Saved data entries
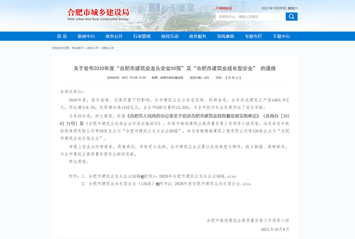Open 下载中心 navigation item
This screenshot has height=239, width=355.
(281, 36)
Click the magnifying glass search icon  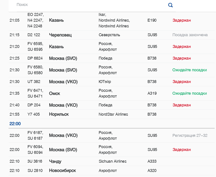point(171,5)
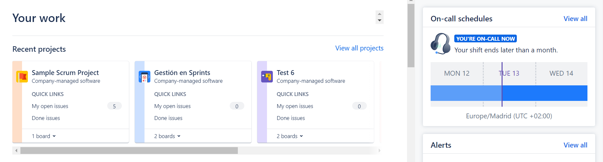Screen dimensions: 603x162
Task: Click the Sample Scrum Project title
Action: coord(65,73)
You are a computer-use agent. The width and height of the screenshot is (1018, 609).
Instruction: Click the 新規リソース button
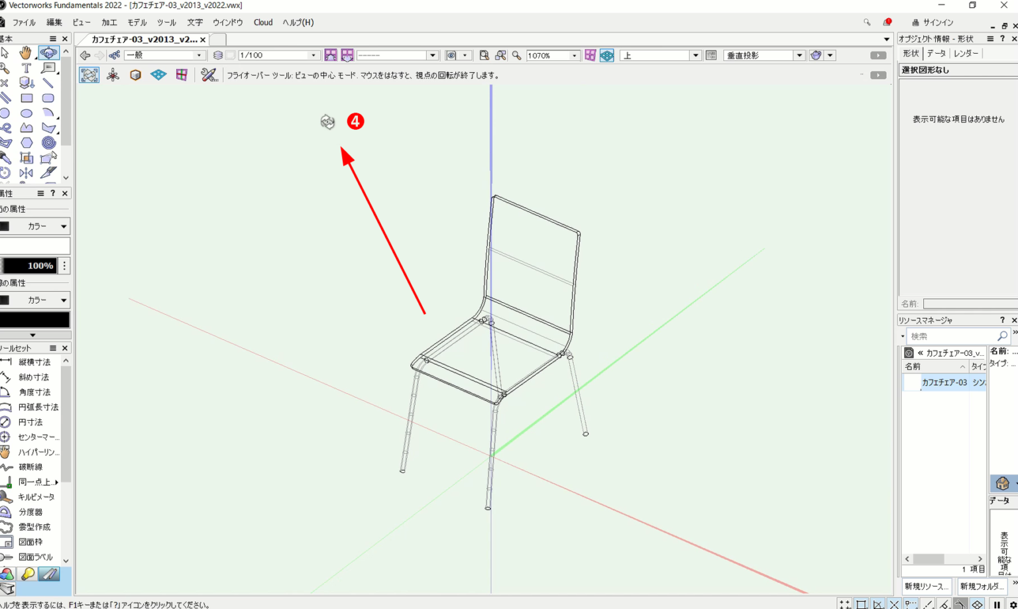[x=927, y=586]
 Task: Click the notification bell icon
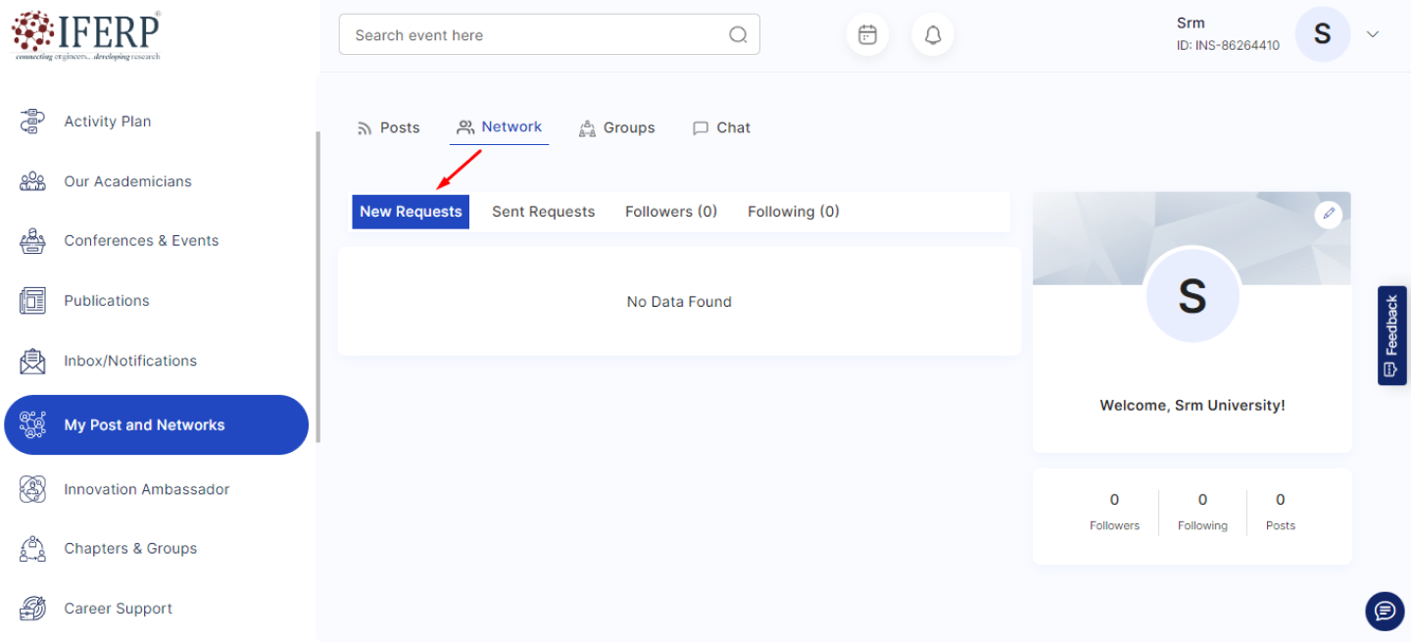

> [WHAT THE TASK REQUIRES]
Omitting all pictures, restate word for word the lines from the one containing "You are a computer-use" through the last line of the data.

> [YOUR SOLUTION]
You are a computer-use agent. The width and height of the screenshot is (1018, 609).
Instruction: Click the 新規リソース button
[x=927, y=586]
 Task: Click the notification bell icon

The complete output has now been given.